本日は当機構の平成30年度の業務実績について、先ほど御説明がありました重点化対象項目の8項目につきまして、実績を取りまとめました資料2-1のポンチ絵で御説明をさせていただきます。なお、実績につきましては、全ての評価項目で目標を達成しており、また、機構の外部評価委員会において、外部の有識者に御審議いただき、自己評価について、おおむね妥当と認めていただいているものです。
 それでは早速ですけれども、資料に基づき説明をさせていただきます。まず、資料2-1の5ページを開けていただければと思います。これは「高年齢者等の雇用に係る相談・援助、意識啓発等」の業務です。この業務は、社会保険労務士等を65歳超雇用推進プランナーや、高年齢者雇用アドバイザーとして委嘱し、企業に対して定年の引上げや継続雇用制度の導入等に関する制度改善提案や、専門的な相談・援助を実施しているものです。また、実践的手法の開発・提供や、生涯現役社会の実現に向けた啓発活動等を行っております。次の6ページですが、この評価項目の自己評価は「S」としております。
 続きまして、ページを1つ飛ばして8ページを御覧ください。平成30年度から新しい中期目標期間が始まり、高年齢者雇用に関する相談・援助業務については従来の相談・援助よりも更に一歩踏み込んで、企業を複数回訪問し、定年の引上げや継続雇用制度の導入に関して具体的に制度改善の提案を行う業務を開始いたしました。この制度改善提案業務につきましては、実績が8,978件で達成度が149.6%、制度改善提案によって見直しを進めた事業主の割合は65.4%で達成度が163.5%と、ともに目標を大きく上回る実績を上げているところです。
 制度改善提案では、機構が委嘱したプランナー等が企業を複数回訪問し、高齢社員の年齢構成、活用状況、課題等を把握した上で、65歳以上への定年延長、65歳を超えた継続雇用延長等について具体的に提案します。そして、プランナー等の制度改善提案から4~6か月後に訪問等により見直しを進めたかの確認をしております。下の所に、制度改善提案を受けて事業主が実際に見直しを行い、定年65歳や継続雇用70歳などに取り組んだ例を掲載しているところです。

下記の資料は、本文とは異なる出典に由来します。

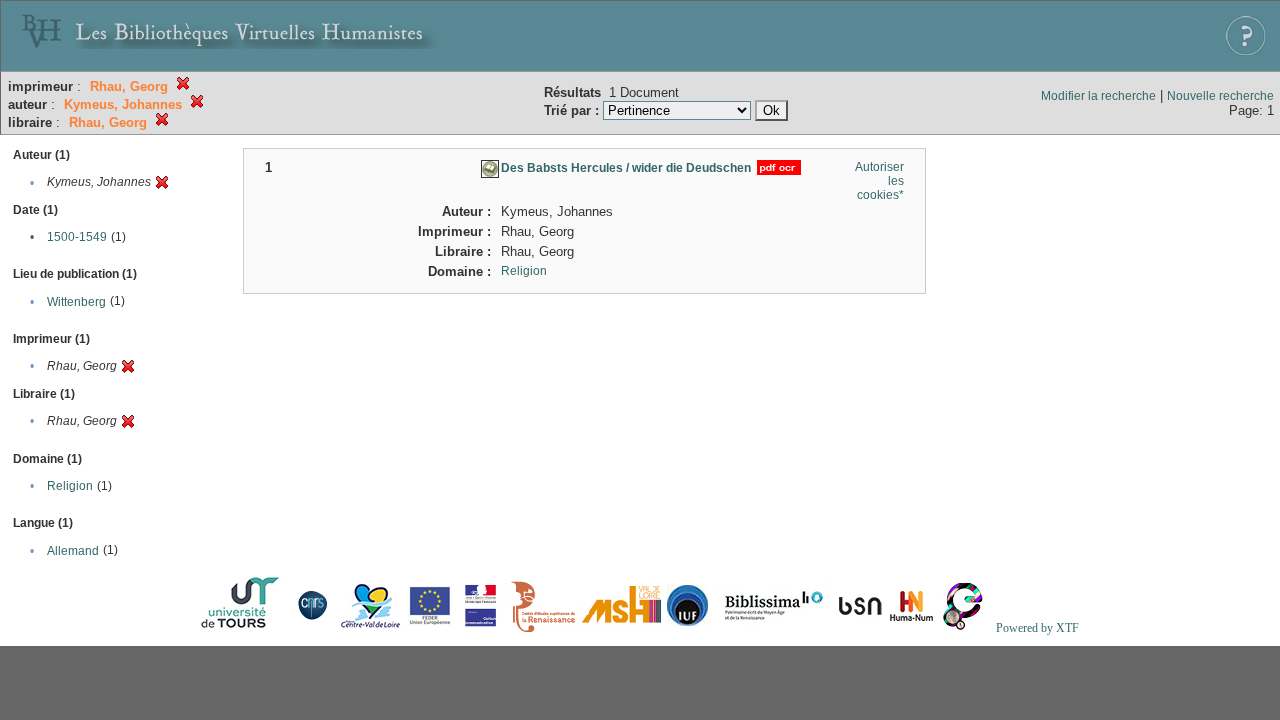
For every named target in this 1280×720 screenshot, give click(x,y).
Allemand (73, 551)
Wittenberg (76, 302)
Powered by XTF (1037, 628)
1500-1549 (77, 237)
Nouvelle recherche (1220, 96)
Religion (70, 486)
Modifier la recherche (1098, 96)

 次に、9ページを御覧ください。制度改善提案の具体的な流れを掲載しております。まず、最初の訪問で、ヒアリングシートで現状・課題を聴き取り、チェックリストで企業風土、働きやすさ、戦力化の度合いを把握し、人員フロー図で人材過不足の推移を「見える化」します。例として、その企業では、働きやすいが戦力化は進んでいないこと、10年後には人材不足が深刻化することが課題として浮かび上がったということで書いております。そして、再びその企業を訪問いたしまして、70歳までの継続雇用延長を提案したという例です。提案に当たっては、提案シートに就業意欲向上、企業イメージアップによる中途採用への効果、優秀な社員のつなぎ止めなど期待できる効果や、継続雇用年齢の引上げに向けて社内で行うべきことなどを記載しております。こういった流れで提案を行っているところです。

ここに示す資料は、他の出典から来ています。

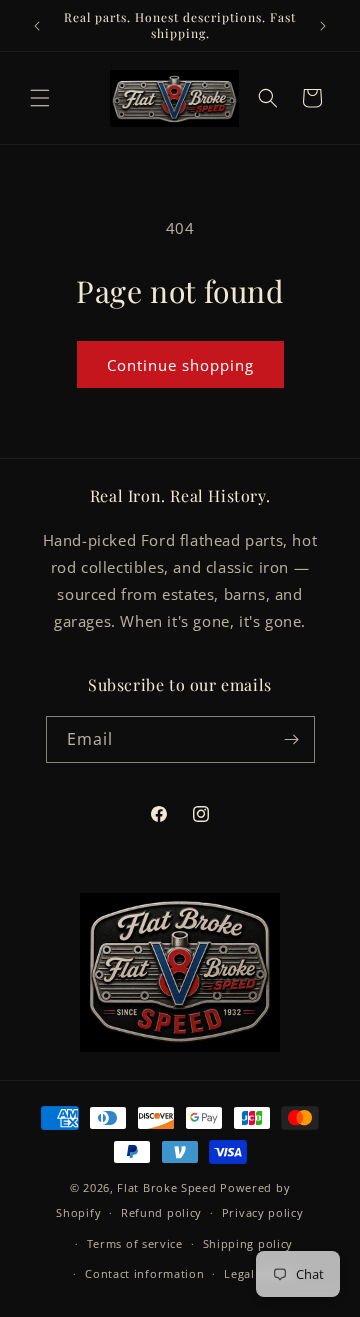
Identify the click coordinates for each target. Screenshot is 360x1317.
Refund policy (161, 1212)
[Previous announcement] (37, 26)
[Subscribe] (292, 739)
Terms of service (135, 1243)
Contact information (144, 1273)
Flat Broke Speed (166, 1187)
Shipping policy (248, 1243)
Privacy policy (263, 1212)
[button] (40, 98)
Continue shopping (180, 365)
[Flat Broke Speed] (180, 972)
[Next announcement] (323, 26)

 次に、10ページを御覧ください。「サービスの質の向上及び実践的手法の開発等」についてです。効果的な提案を行うための研修、情報共有等として、まず1つ目は新規業務である制度改善提案について支部により取組の濃淡があったことから、全体の底上げを図るため、全支部に個別にヒアリングを行い、本部からは延べ40回以上、直接指導を行っております。さらに、プランナー等の提案力強化のために、提案に消極的な事業主に対する話し方や提案内容の好事例などを作成し、客観的かつ説得力のある提案を行うために機構が開発いたしましたツール・冊子等を活用し、先進企業の動向や課題なども分かりやすく提供し、研修カリキュラムにも様々な工夫を行っております。
 また、実践的手法の開発等としては、定年延長、継続雇用延長について、「定年延長、本当のところ」、「継続雇用、本当のところ」という2つの冊子を作成・配布し、調査結果から企業の本音を探り、何が課題で、実際のところ、どのような制度にすれば良いのかということを分かりやすく解説しております。そのほか、右下に書いておりますが、「65歳超雇用推進マニュアル」、「65歳超雇用推進事例集」を改訂し、企業の関心の高い評価や報酬体系の構築、退職金制度などの事例を充実したところです。

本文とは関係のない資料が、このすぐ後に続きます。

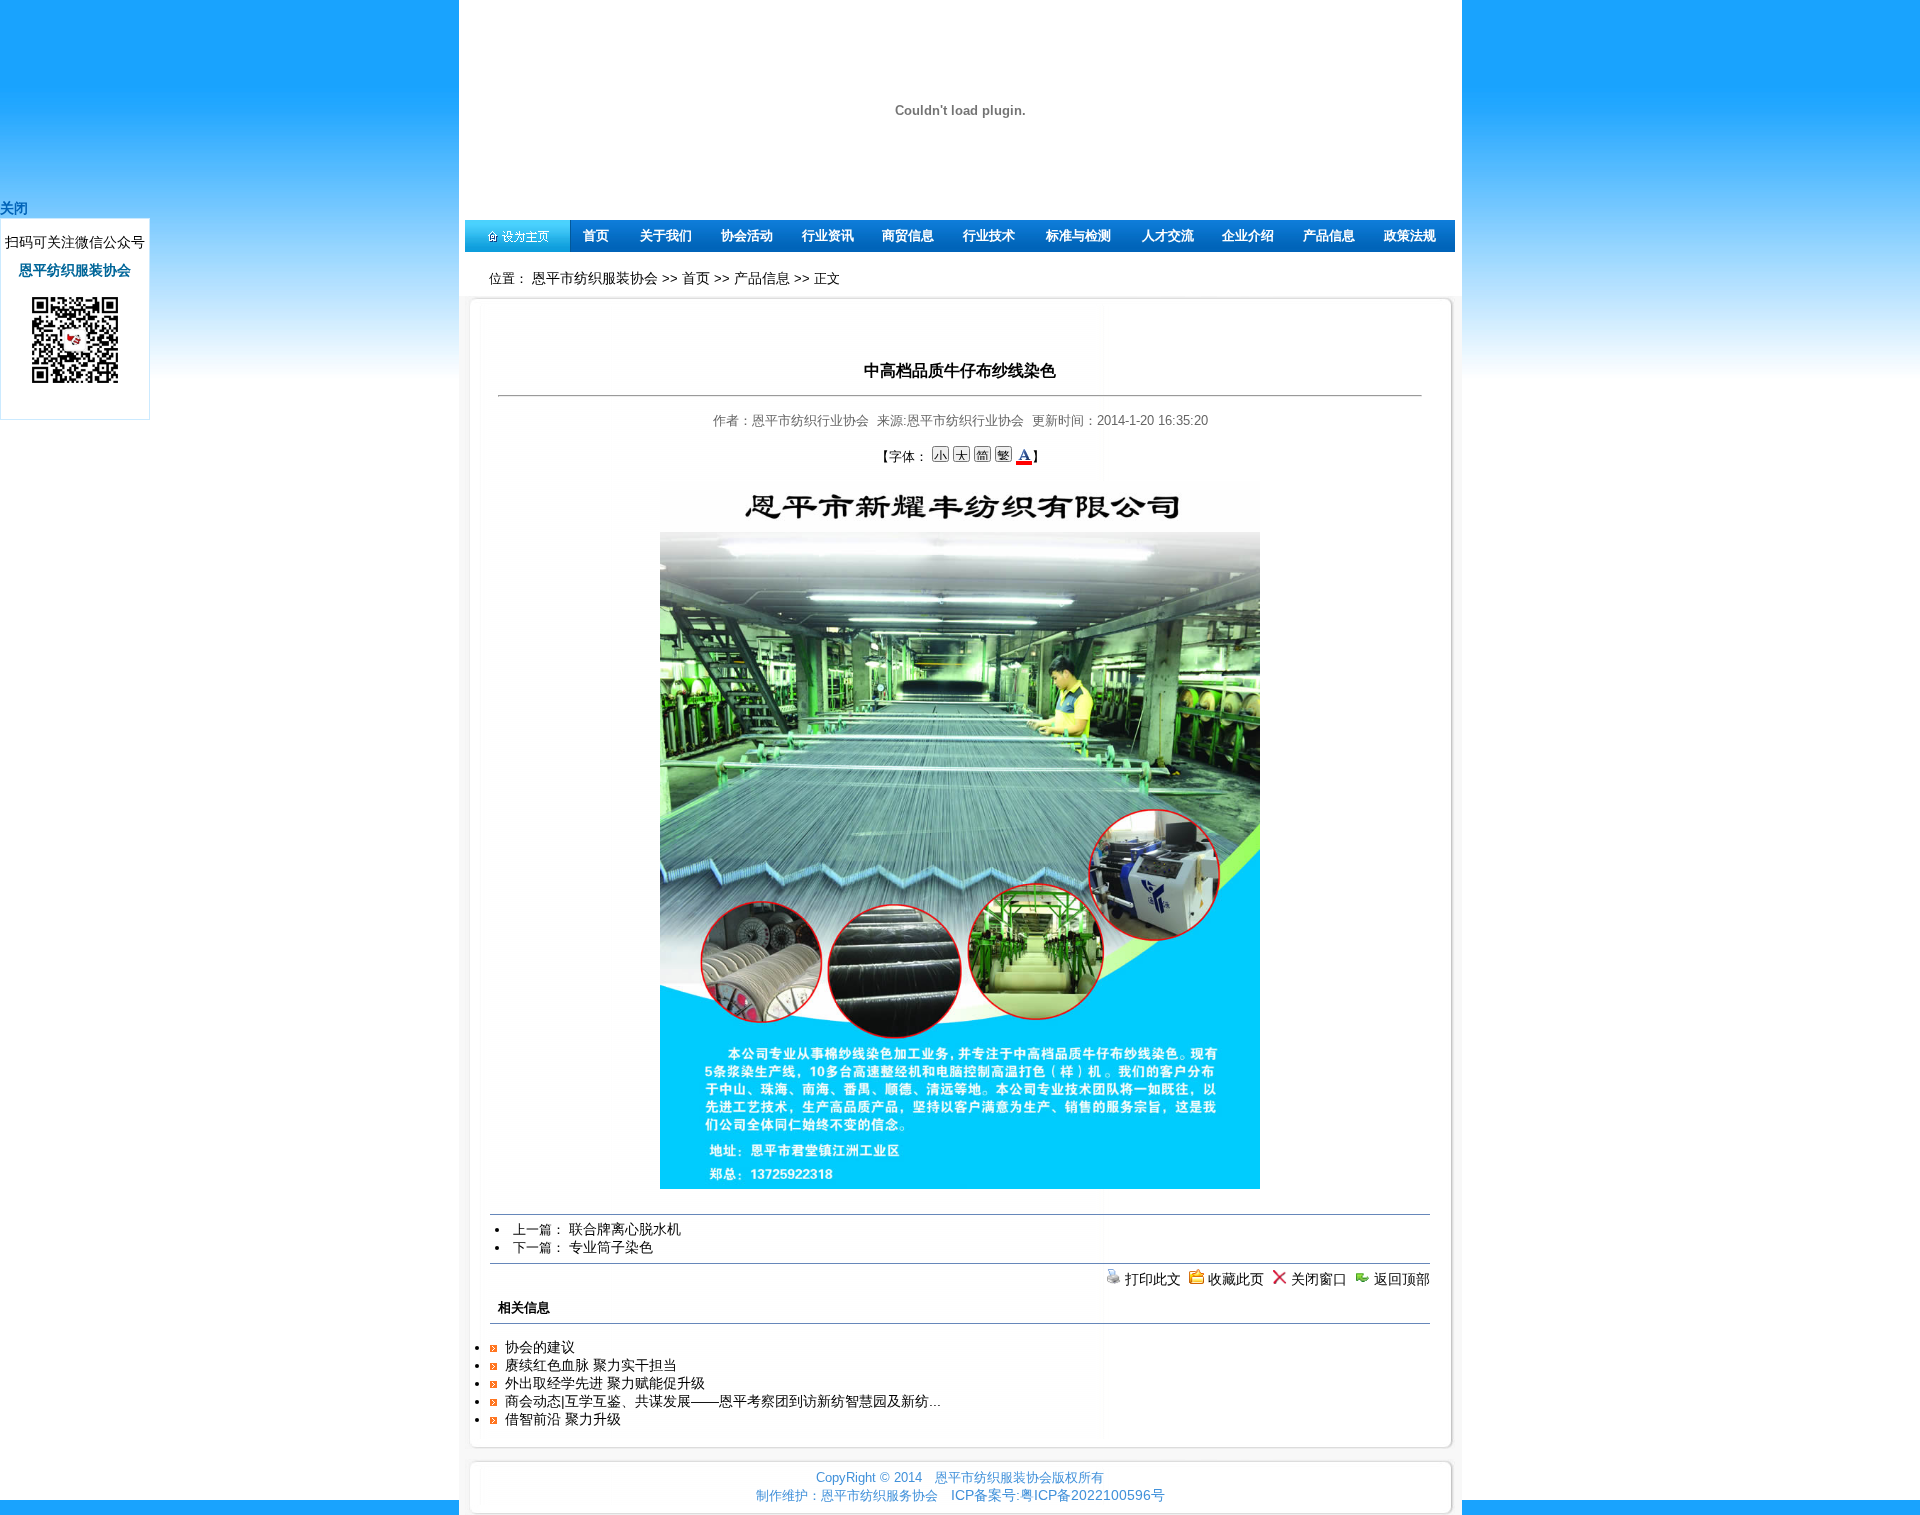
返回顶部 (1402, 1279)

 次に、11ページを御覧ください。「生涯現役社会の実現に向けた啓発広報活動」についてです。まず10月の高年齢者雇用支援月間で、高年齢者雇用開発コンテストにおける表彰等を行いました。また、高年齢者雇用に関するシンポジウムは、従来は1か所だったのですけれども平成30年度は全国6か所に拡充して開催し、来場者は平成29年度の359人から、平成30年度は1,519人に大幅に増加しております。このシンポジウムでは、定年延長等企業による事例発表等を行い、情報共有を図っております。
 これらの業務実績を踏まえた自己評価案ですけれども、6ページから7ページにお戻りください。1つは難易度が高い業務に設定されていること、2つの目標については、それぞれ達成度が120%を大きく上回っていること、さらに、先ほど申し上げました様々な取組により、制度改善提案の質の向上を図り、また、啓発・広報活動を行ったことから、質的に顕著な成果があったと考えており、自己評価を「S」としているところです。この項目については以上です。
 次は、12ページを御覧ください。「地域障害者職業センター等における障害者及び事業主に対する専門的支援」です。各都道府県に設置している地域障害者職業センター、略して地域センターと申しておりますけれども、障害者と事業主の双方に対して、障害者が就業し、就業が継続できるようにするための職業リハビリテーションサービスを提供する業務です。次の13ページを御覧ください。この評価項目の自己評価は「A」としております。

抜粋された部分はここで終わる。